►

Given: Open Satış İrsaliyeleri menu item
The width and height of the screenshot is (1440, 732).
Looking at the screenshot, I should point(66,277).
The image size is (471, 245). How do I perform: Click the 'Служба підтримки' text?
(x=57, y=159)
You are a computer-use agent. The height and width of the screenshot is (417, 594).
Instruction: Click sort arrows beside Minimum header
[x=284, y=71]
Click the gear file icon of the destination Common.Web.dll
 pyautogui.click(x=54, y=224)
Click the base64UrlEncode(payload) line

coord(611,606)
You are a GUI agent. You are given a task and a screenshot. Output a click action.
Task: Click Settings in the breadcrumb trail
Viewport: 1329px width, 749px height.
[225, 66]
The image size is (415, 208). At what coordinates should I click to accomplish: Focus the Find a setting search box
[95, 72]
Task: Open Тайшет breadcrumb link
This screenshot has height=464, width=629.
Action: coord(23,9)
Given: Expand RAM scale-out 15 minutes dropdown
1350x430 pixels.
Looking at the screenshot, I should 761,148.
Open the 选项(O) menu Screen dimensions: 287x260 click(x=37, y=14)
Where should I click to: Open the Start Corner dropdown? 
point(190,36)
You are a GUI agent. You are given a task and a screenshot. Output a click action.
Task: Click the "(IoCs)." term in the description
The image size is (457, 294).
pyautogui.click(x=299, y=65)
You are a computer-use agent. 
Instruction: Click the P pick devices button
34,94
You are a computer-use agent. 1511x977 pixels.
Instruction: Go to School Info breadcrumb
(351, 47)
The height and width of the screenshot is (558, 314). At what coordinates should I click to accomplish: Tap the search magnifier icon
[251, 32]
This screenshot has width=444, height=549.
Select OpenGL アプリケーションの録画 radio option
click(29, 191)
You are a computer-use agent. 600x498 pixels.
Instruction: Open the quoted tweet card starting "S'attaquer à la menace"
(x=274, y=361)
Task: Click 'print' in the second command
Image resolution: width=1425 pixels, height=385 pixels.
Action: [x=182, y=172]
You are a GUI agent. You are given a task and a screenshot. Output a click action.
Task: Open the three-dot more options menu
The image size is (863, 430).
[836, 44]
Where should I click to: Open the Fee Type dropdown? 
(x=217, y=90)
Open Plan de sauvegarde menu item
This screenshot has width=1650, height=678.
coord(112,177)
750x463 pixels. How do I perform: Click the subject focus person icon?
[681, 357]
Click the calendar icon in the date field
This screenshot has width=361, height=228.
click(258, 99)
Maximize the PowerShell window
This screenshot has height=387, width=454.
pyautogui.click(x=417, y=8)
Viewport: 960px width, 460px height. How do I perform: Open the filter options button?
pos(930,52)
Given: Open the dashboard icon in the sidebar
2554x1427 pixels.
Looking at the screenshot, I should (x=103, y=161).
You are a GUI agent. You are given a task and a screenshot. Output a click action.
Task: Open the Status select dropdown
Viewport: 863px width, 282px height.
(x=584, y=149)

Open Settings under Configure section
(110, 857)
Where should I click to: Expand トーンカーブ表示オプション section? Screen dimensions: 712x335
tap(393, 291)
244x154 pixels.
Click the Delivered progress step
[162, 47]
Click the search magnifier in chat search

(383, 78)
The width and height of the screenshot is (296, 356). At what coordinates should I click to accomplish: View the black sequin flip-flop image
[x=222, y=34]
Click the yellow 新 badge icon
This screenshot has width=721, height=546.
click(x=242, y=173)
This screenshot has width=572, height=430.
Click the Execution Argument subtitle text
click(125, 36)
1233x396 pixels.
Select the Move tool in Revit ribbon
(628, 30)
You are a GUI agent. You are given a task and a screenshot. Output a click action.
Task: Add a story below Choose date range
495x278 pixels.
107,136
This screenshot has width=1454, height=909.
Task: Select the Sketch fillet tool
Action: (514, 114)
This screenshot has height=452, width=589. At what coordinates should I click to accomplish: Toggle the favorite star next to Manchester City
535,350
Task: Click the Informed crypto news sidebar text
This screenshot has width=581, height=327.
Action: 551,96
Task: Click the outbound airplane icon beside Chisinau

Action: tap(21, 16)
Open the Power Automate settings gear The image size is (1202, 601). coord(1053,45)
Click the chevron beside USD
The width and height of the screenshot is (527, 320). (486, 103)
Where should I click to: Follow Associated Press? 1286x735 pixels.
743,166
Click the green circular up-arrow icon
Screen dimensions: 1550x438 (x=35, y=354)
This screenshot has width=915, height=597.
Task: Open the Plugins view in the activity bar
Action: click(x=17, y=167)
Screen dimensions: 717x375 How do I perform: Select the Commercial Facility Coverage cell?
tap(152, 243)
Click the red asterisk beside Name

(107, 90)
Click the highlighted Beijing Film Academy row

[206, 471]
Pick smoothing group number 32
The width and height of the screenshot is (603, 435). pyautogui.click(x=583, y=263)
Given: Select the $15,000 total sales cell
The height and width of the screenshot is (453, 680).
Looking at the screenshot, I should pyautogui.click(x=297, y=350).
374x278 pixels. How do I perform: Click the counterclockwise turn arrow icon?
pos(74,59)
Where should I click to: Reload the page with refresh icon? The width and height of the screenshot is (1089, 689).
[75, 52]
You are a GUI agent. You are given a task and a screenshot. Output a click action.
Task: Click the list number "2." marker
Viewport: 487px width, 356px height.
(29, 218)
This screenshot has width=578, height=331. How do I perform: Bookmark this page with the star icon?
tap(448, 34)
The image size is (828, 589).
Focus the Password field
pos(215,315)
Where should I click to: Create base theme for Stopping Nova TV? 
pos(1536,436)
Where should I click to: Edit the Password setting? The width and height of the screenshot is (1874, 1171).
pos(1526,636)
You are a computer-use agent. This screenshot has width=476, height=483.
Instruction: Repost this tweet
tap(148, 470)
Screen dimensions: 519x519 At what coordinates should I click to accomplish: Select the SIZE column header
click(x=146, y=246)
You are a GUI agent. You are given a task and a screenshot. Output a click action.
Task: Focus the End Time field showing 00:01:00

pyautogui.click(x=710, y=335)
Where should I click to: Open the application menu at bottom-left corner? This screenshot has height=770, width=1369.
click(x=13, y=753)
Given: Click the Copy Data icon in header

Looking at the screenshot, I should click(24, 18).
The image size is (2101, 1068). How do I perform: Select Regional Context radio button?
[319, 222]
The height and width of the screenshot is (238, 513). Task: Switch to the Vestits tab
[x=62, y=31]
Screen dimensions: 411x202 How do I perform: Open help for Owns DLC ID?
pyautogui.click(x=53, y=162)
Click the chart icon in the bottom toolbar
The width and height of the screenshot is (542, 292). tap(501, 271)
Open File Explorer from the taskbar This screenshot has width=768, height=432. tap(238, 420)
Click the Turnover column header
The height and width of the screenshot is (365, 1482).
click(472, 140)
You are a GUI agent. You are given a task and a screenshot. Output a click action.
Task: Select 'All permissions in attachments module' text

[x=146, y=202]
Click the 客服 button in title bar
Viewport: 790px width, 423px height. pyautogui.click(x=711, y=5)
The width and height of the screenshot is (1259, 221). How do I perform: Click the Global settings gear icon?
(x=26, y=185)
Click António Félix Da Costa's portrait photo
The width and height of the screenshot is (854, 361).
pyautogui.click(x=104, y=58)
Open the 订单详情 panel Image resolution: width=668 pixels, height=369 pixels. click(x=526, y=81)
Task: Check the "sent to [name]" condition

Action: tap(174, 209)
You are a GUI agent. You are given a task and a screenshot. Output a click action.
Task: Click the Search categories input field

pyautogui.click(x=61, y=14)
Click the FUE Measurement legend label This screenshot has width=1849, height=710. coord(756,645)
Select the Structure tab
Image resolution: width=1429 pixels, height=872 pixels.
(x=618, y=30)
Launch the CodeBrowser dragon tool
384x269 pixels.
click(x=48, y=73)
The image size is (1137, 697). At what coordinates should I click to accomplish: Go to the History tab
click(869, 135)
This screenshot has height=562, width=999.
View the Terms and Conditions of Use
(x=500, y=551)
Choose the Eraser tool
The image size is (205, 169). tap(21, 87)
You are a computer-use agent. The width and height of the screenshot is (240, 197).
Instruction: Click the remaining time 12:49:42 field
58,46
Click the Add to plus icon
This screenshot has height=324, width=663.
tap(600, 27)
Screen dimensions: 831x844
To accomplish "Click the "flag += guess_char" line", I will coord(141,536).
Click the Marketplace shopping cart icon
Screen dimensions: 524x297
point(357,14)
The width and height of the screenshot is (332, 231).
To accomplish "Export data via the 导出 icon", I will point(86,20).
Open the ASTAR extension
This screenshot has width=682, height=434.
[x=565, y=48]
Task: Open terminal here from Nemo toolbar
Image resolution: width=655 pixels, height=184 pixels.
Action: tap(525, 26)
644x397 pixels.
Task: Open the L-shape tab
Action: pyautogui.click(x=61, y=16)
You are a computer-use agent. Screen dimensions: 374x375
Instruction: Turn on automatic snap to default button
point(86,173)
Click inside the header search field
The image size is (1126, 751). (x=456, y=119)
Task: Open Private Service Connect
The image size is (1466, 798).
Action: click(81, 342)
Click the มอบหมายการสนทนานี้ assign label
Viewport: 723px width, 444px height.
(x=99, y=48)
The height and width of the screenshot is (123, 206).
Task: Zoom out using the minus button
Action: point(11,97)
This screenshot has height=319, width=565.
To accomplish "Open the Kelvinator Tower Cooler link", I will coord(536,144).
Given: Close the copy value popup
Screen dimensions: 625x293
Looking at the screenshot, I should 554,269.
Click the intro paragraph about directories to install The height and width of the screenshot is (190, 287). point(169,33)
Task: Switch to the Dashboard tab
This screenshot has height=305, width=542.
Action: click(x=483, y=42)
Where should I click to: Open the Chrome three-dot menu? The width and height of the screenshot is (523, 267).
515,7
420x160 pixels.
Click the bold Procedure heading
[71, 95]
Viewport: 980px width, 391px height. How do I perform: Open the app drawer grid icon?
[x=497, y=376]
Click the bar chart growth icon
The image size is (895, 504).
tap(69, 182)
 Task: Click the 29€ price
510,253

◄

EXERCISE GOAL: Copy the data from the beginning through the line containing "(x=57, y=159)", word for word.

ANSWER TO THIS EXERCISE:
Given: Open Satış İrsaliyeleri menu item
The width and height of the screenshot is (1440, 732).
Looking at the screenshot, I should point(66,277).
The image size is (471, 245). How do I perform: Click the 'Служба підтримки' text?
(x=57, y=159)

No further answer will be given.